Member of Parliament for Oforikrom, Hon. Michael Kwasi Aidoo, has criticized the state of primary healthcare delivery, warning that inadequate CHPS compounds are fueling preventable maternal deaths from preeclampsia.
Contributing to a statement by Dr. Titus Beyuo on preeclampsia in Parliament, Aidoo said the country was “paying lip service” to maternal health while rural women die from conditions that early monitoring could prevent.
“This statement rightly points to the primary healthcare system—the CHPS compound system,” Aidoo said. “But what do we see? Most women, especially in rural areas, do not get access to antenatal care because the CHPS facilities are either not there, not equipped, or too far.”
He described preeclampsia as a “silent killer” that goes undetected due to weak community-level screening. “A pregnant woman should be able to walk into a CHPS compound and get her blood pressure checked, her urine tested for protein. That is the basic first line of defense. But many of our compounds don’t even have a functioning BP apparatus.”
Using his constituency as an example, Aidoo painted a stark picture. “Oforikrom is urbanized, yes. But we have only four CHPS compounds serving about 300,000 people. Meanwhile, our Agenda 111 hospital is 95% complete and still not operationalized.”
He said the shortage forces women to private facilities. “The cost drives them away.
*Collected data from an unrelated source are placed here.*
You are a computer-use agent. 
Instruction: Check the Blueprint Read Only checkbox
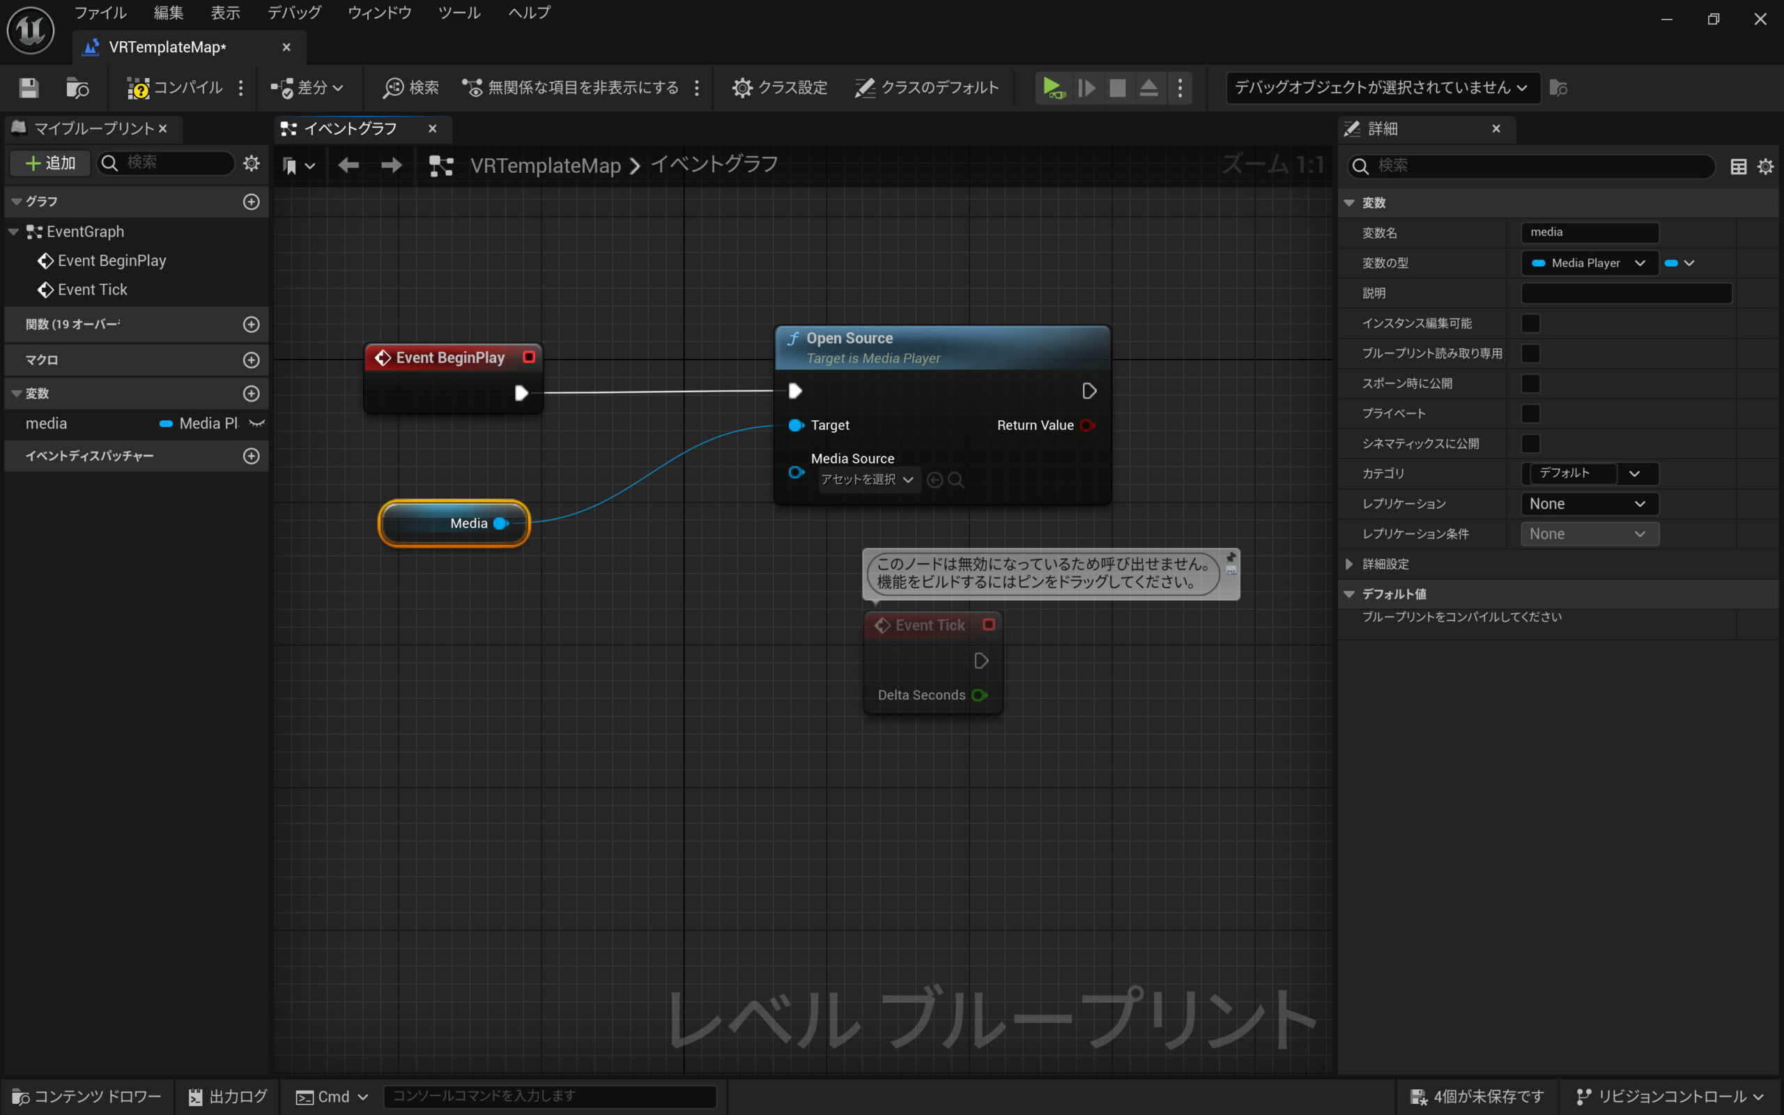coord(1530,353)
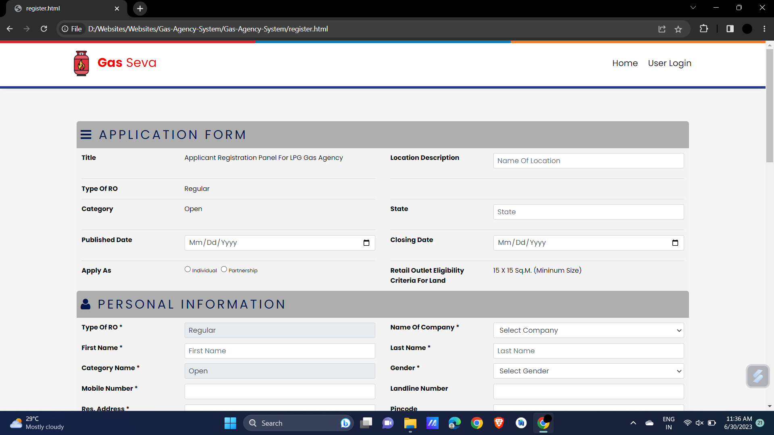Click the page info icon near File URL
Image resolution: width=774 pixels, height=435 pixels.
pos(65,29)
So they stay home. They skip antenatal. And by the time complications show, it’s too late. That is how preeclampsia kills.”
The MP said he had visited several CHPS compounds where basic tools were missing. “No digital BP monitors. No urine test strips. No weighing scales. How do you monitor a pregnancy without these? The nurses are willing, but the system has failed them.”
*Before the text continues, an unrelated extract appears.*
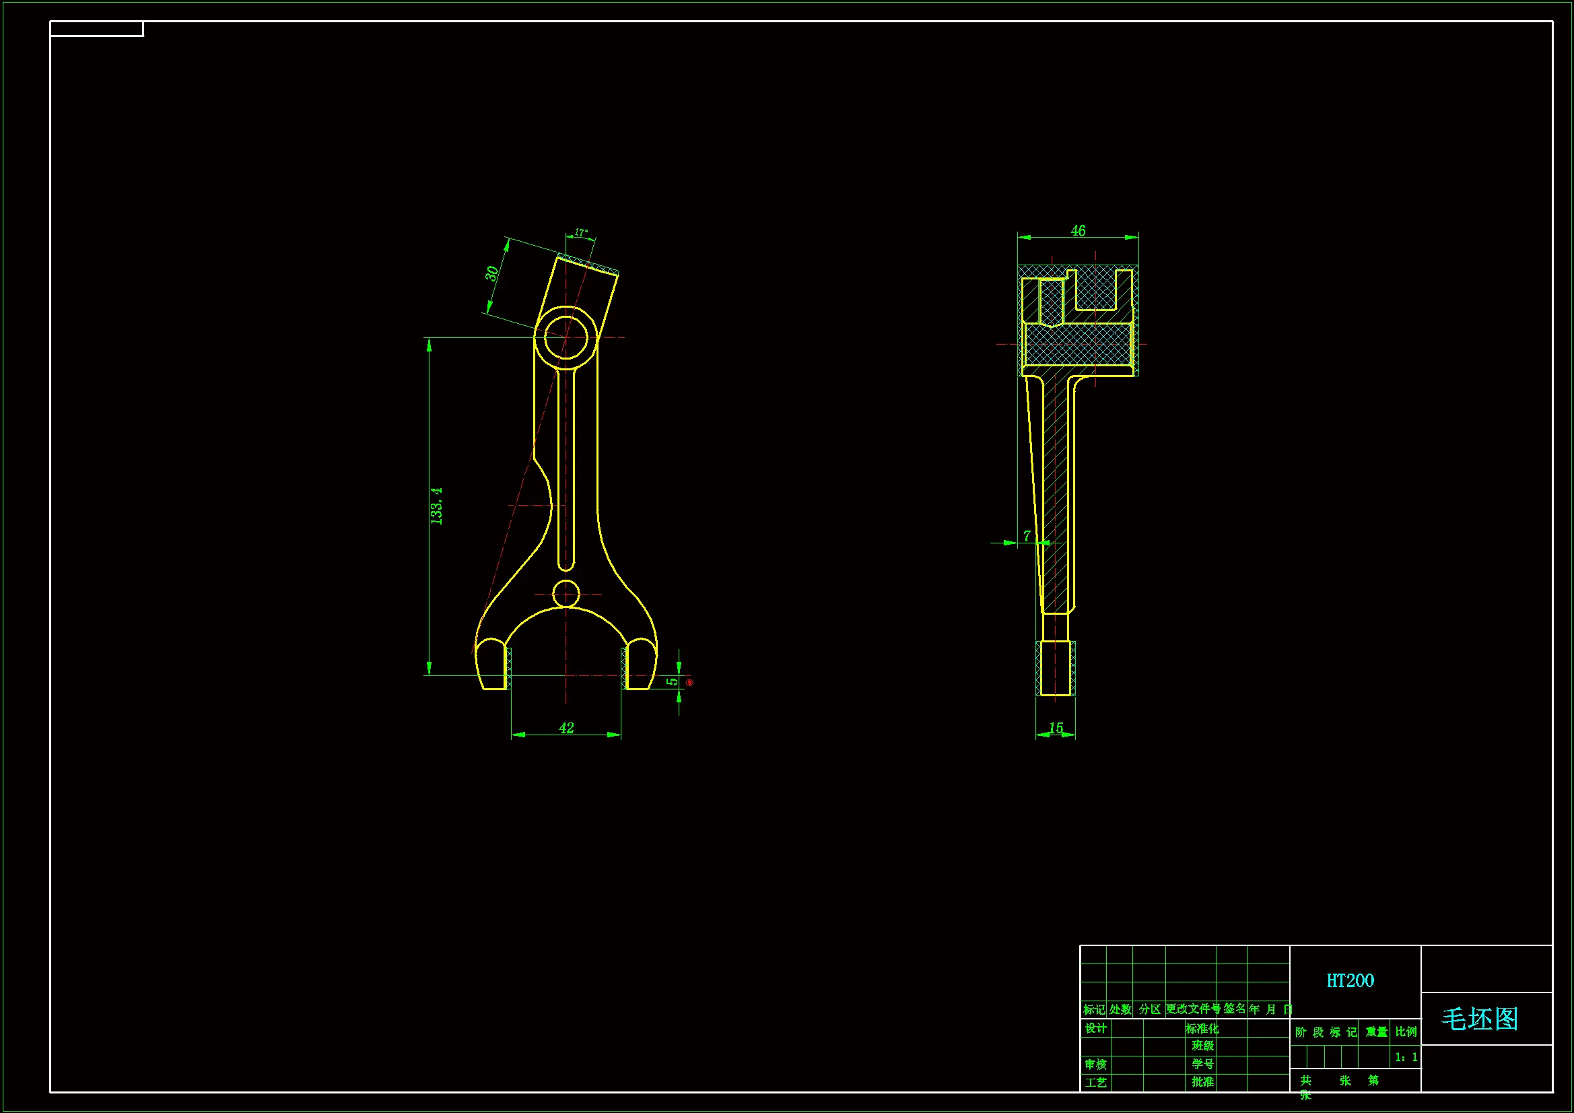
Task: Select the 审核 label
Action: [x=1095, y=1064]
“When a woman doesn’t know her BP is high, she will carry that pregnancy to term. When she gets to the hospital in crisis, sometimes even the doctors can’t save her,” he added.
Aidoo aligned with earlier calls to take politics out of healthcare. “I agree with my sister that we must not politicize health. These women are not NPP or NDC. They are Ghanaians. They are mothers.”
He urged the government to urgently equip existing CHPS compounds and complete stalled projects. “We must invest in healthcare if we are serious about ending preeclampsia deaths. Healthy mothers mean a healthy nation. Anything less is lip service.”